_WHAT TO DO_
Could you show each line of the records that contains the word "computer"?

_Stored data entries_
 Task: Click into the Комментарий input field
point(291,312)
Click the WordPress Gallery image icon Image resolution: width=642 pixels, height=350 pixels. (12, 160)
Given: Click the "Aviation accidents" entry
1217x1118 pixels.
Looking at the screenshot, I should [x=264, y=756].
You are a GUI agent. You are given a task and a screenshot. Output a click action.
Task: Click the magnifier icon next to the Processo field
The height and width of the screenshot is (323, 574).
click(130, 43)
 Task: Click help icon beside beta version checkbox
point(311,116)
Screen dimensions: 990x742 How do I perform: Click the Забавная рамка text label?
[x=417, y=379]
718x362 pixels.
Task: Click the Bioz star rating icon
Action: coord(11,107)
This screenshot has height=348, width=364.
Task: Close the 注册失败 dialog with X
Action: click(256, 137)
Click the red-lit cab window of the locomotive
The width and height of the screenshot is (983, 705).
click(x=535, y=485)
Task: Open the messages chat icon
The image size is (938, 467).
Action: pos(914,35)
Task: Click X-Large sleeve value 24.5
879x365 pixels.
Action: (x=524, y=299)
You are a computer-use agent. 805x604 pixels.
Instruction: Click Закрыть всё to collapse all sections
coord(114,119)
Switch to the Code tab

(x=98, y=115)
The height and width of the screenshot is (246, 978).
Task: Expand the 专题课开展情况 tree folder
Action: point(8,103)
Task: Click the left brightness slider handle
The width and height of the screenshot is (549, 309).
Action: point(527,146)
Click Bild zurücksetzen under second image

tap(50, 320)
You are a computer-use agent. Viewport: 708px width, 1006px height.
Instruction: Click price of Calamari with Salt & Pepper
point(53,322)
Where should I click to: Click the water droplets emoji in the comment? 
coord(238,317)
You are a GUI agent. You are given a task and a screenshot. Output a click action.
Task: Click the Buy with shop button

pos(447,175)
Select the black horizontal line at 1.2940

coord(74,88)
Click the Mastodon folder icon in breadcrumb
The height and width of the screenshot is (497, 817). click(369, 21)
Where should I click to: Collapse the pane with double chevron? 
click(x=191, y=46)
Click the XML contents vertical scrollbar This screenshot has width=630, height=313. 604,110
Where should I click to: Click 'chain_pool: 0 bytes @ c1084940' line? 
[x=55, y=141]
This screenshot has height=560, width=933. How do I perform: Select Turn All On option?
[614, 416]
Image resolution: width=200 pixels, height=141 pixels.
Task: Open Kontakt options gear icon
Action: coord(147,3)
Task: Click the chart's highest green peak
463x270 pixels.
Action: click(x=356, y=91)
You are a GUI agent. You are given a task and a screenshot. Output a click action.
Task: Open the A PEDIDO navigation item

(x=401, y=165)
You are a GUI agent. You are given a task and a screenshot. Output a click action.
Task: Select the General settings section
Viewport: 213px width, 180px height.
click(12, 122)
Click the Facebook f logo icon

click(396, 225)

_EXPECTED OUTPUT_
You are a computer-use agent. 805x604 pixels.
You are a computer-use agent. Viewport: 708px width, 1006px height.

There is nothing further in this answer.